Ivestment, Responsible and Responsible Investment
This article may be controversial in some ways. While it is not science, opinions can and should differ. By generating some kind of debate or reflection, I will have accomplished my goal.
When we are in the corporate world making investment decisions, it is normal for numbers to take the place of protagonists. Generally, choosing one or another possible investment tends to seek the highest rate of return (IRR) - nothing more natural. It is also necessary to understand the risks involved and how they may eventually threaten the desired returns. Once the profitable investment is chosen at a controlled level of risk, then the source of funds and possible sources of financing are considered, and voila! - The investment is approved. This process applies from the purchase of a machine, the acquisition of another company or even to the stock investment.
When it comes to allocating resources for sole responsibility purposes, the mental model is different. The issue of IRR comes to a third level and the most relevant point is to achieve the social objectives, "whatever the cost". Thus, populations in remote areas that lack public sewage system or electricity, for example, become the ultimate goal of the investment and, if contemplated, investments will have been successful, regardless of their rate of return, which most likely will not be attractive. The debate will then be about the source of resources (capital available) versus the prioritization and choices between the various existing needs that often outweigh the size of available resources.
Then comes the complexity of Responsible Investment. Some might simplistically believe that Responsible Investment is just the intersection between making investments in the traditional way but focusing on social and environmental ends. But the reality is much more complex than this.
Serious and critical investors cannot (nor should) give up returns to make their responsible investments.
Elementary financial mathematics says that to calculate a rate of return, three elements are required: the amount invested, the time elapsed, and the value realized (terminal value) at its completion.
The first two items are easy to obtain as they are fully quantifiable. The problem would be to measure the terminal value of the investment, since as they are for social and environmental purposes, they are not necessarily easily quantifiable.
Given that this data is fundamental for the calculation of return (IRR) and considering that the Responsible Investor does not relinquish the impact measurement to approve or disapprove his capital allocation, a critical situation is evident: how to quantify the qualitative? How to turn social results into financial numbers so that they can be compared with the investments made so that the return can be measurable?
For example, what is the financial value of literacy for children, reducing ocean pollution or even saving lives? Very difficult to quantify, almost impossible to do it accurately, but absolutely necessary to measure return.

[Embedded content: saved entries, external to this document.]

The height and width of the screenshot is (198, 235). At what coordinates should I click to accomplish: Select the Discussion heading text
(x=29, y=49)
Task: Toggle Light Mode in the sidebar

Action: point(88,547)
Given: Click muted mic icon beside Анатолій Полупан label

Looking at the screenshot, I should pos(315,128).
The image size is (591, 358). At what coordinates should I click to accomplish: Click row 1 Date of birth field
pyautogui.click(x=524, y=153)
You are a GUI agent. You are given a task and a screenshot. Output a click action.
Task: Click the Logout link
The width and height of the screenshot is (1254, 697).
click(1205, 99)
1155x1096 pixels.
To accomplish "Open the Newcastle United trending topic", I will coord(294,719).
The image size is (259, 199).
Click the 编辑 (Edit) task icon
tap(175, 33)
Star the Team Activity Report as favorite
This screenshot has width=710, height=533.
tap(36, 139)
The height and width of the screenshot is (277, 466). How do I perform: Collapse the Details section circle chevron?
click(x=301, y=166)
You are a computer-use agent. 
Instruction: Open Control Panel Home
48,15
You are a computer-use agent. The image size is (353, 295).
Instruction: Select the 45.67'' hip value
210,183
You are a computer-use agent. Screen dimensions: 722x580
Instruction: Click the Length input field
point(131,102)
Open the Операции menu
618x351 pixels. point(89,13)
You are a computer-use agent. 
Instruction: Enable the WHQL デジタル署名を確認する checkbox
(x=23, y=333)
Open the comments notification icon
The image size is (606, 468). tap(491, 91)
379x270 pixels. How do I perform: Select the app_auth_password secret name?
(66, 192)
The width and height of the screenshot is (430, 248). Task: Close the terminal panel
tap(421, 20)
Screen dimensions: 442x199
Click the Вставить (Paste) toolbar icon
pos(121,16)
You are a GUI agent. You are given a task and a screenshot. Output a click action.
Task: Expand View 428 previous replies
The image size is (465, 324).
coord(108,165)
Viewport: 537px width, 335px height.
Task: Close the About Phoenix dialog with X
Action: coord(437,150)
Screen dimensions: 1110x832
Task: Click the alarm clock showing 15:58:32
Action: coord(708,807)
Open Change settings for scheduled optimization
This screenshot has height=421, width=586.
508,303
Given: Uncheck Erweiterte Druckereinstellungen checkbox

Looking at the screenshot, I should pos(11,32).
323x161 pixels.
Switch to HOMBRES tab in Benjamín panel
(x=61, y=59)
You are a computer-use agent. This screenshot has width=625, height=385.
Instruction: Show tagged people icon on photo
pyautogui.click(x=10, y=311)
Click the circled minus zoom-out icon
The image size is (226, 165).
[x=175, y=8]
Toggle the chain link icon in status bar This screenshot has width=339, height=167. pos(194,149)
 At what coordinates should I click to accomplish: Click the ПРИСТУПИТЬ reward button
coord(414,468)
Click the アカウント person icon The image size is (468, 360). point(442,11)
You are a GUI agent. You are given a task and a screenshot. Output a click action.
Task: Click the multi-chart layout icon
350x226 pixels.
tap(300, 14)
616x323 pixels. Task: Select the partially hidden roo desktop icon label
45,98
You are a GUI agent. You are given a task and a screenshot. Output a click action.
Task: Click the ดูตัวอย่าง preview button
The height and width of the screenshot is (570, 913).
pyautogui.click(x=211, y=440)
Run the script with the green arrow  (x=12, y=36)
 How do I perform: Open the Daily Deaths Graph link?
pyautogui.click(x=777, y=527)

And this is where the controversial part of the text comes in. To make such computations, one has to make assumptions. The premises are harsh, controversial, doubtful, questionable, but necessary.
In my course at Harvard Kennedy School, there was a case discussion that struck me. It was a burning hospital with dozens of sick people, but a single helicopter to save them. There was no room for everyone, and it was up to me to decide who goes in or who doesn't. The exercise made me very bad. I am generally pragmatic, but that situation caused paralysis.
Although human life, any of them, has infinite value, unusual and extreme situations help to make some digressions. A sick person who needed to be transported in its bed, for example, would take the space of two who could travel seated. By rescuing one, you lose two inexorably. Thus, hypothetically, in that situation, one life was worth less than the next ... and although it is difficult to establish a financial value for it, if there is something worth more than another then, regardless of mathematics, there is already a reference of value. .
Perhaps the same rationale can be used for a disillusioned old man, a few weeks before his death, though in good condition versus a healthy 10-year-old child. Again, even though we were not attributing financial value, it is implied that there is a value scale, and having it, mathematics tries to solve the equation in one way or another.
We can think of less harsh examples: distributing a food basket to a poor family is the same if the family is from Malawi or Brussels? Do both families have the same alternatives to a "plan B"?
The establishment of financial values for each of the above scenarios leads to a second questioning. More and more companies are speaking out about having a purpose rather than just pursuing profit maximization. BlackRock President Larry Fink's spectacular letter entitled “A Sense of Purpose” has reverberated greatly among global corporations.
If our mental model as an investor is in transition, it is also time to rediscover accounting, at the risk of not being able to measure what matters.